▶ **Requirements**
- 1) According to the passage on China's financial power, what status does China hold among the world's economies?
- 2) Reproduce the passage on China's financial power starting at "However, China’s financial" and ending at "some difficult hurdles.", substituting "obstacles" for "hurdles".

▶ **Given passage**
####################

Can China overcome its barriers to gaining more financial power?
For more than 40 years after China set out to promote economic systems reform and an open-door policy, the country’s financial sector went through periods of serious economic overheating, saddled with huge nonperforming loans and experiencing violent fluctuations in stock prices. But it has incorporated market factors in stages and has generally supported economic growth through an abundant supply of funds.
However, China’s financial system reforms are only half completed. If China wants to secure financial power to match its status as the world’s second-largest economy, it has to clear some difficult hurdles.
Controlling the ‘gray rhino’
First, it is necessary to get rid of domestic financial risks so that Beijing can build a foundation to facilitate financial marketization.
For China to shift its growth from quantity to quality after the end of a period of high economic growth, it needs to carry out the distribution of financial resources more efficiently. To do so, it is crucial to utilize market mechanisms.

####################

▶ **Data excerpts**
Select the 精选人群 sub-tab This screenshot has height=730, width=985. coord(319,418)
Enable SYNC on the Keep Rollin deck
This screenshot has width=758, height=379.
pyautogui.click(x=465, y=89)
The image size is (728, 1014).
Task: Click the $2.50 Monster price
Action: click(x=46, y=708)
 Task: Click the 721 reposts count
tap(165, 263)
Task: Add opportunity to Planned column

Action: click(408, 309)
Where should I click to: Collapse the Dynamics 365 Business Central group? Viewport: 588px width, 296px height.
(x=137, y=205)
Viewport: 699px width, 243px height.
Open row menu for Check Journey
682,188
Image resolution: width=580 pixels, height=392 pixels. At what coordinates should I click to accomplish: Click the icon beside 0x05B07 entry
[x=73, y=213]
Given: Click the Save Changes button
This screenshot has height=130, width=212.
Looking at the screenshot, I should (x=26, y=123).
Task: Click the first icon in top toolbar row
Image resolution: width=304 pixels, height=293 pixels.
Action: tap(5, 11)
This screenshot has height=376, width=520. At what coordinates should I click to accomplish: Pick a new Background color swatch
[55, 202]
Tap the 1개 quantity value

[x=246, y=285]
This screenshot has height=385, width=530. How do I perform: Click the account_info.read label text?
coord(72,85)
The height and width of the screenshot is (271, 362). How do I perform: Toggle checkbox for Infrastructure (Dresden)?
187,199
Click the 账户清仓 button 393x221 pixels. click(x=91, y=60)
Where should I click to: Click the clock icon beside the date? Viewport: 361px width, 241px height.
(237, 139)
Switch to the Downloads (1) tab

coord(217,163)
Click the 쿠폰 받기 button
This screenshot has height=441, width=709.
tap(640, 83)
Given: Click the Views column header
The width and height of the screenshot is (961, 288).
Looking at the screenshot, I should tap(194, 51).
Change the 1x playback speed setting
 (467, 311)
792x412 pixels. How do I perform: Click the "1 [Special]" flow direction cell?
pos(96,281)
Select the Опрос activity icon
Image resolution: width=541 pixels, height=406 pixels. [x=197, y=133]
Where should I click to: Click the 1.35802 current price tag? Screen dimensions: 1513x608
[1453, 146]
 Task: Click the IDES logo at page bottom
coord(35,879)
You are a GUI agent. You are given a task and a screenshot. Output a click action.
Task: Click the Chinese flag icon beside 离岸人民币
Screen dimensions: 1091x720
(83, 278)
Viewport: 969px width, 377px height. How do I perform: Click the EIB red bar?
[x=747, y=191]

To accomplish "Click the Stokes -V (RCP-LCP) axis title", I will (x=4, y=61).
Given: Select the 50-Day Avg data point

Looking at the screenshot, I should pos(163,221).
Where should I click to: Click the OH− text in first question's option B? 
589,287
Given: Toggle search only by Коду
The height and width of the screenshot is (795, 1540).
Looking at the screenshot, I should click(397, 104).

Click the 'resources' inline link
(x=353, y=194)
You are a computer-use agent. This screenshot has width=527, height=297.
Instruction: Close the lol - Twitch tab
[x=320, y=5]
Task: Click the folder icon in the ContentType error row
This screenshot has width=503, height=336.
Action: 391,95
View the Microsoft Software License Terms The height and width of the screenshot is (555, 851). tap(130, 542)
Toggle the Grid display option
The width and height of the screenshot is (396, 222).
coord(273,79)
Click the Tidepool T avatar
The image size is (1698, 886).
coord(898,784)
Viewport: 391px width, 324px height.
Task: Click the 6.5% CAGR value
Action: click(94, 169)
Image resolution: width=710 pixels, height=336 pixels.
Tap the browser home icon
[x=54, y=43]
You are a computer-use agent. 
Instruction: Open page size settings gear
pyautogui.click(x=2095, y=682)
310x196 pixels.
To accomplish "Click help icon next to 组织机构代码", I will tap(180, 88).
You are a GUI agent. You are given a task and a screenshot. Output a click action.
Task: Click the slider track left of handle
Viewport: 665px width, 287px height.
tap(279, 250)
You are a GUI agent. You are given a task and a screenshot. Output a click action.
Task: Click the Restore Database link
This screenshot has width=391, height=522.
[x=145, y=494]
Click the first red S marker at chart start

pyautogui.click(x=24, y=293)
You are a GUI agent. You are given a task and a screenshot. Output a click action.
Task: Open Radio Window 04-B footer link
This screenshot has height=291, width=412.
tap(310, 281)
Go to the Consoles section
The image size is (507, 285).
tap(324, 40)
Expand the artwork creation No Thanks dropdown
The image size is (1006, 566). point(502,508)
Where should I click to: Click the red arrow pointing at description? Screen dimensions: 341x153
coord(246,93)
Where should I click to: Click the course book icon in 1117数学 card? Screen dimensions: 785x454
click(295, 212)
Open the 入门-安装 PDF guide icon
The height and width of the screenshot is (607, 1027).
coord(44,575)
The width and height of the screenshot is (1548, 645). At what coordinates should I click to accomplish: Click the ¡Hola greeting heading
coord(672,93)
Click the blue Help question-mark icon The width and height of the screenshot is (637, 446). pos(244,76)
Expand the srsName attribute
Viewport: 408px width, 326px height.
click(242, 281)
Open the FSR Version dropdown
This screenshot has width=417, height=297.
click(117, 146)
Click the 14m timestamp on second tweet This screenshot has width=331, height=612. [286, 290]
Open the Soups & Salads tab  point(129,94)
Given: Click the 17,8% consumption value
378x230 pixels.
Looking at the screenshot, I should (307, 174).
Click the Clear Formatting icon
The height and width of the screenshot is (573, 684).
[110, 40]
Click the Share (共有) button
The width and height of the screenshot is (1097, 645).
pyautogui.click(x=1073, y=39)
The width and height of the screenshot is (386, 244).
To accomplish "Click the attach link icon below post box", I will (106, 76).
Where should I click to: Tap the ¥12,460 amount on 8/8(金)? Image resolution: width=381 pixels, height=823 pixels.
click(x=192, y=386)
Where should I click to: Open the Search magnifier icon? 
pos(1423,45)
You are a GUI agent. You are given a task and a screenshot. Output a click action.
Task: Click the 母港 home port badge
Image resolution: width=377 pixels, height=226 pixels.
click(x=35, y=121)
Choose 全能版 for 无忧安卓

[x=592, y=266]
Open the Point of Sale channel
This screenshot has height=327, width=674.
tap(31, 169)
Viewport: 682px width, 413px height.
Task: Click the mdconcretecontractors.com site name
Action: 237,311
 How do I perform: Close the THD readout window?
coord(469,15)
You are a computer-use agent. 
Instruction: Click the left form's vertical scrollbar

####################

▶ **In response**
- 1) China is the world's second-largest economy.

- 2)
However, China’s financial system reforms are only half completed. If China wants to secure financial power to match its status as the world’s second-largest economy, it has to clear some difficult obstacles.